A. Absolutely the right call – even if it hadn't worked. Which it did. The Lions had hit the Packers for two big gains. It was time to prove they could hit them in the gut with a short, but tough, run. And they did.

Q. Special help, for Packers: How much did the Lions' special teams help the Packers on their first touchdown drive?

A. Four points worth of help, that's what it was. Instead of a field goal, the Packers scored a touchdown to cut the Lions' lead to 13-7. There was a gaffe at the start of the possession and one at the end, and both hurt. Sam Martin's kickoff went out of bounds, giving Green Bay possession at the 40 to start the drive. When the Packers were set to go for a field goal on fourth down, the Lions were flagged for a penalty for too many men on the field.

The Packers took advantage of the first down to drive to a first down.

However, those two penalties did not excuse the defense from giving up first downs twice on third-down conversions.

Q. Special help, for Lions: Was it redemption for the special teams that it forced a fumble on a punt return and recovered it to set up a third-quarter goal?
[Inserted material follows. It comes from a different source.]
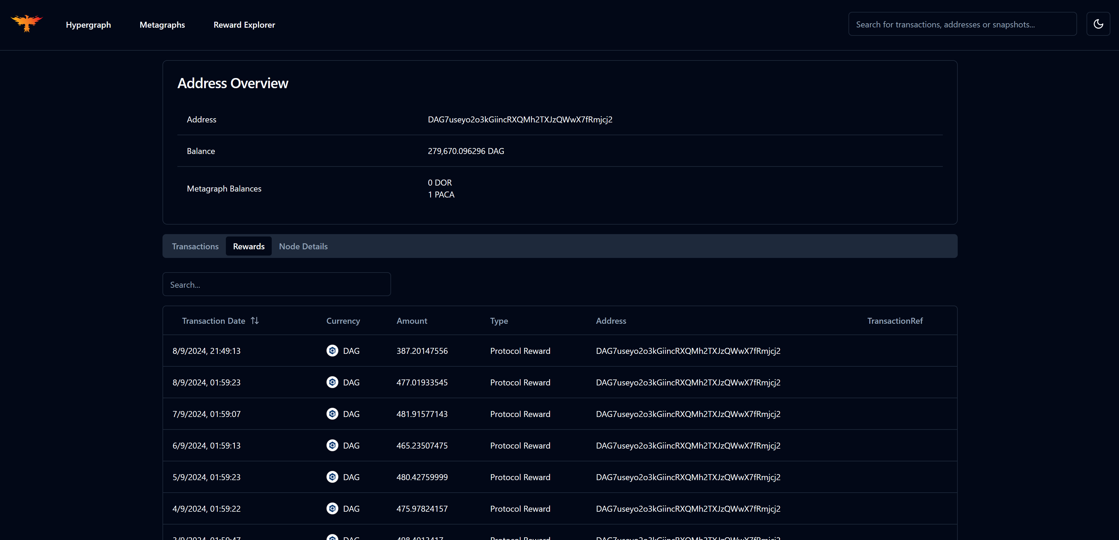
Task: Open the Hypergraph menu
Action: pos(88,25)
A. You don't want them to make the first two mistakes – kickoff out of bounds, too many men on the field – that cost them four points. But the forced fumble by Dee Virgin and a recovery by Tavon Wilson set up Matt Prater's third field goal for a 16-13 lead midway through the third quarter.

Maybe not redemption, but it helped the cause.

Unfortunately, the Lions made too many other mistakes – too many for them to overcome.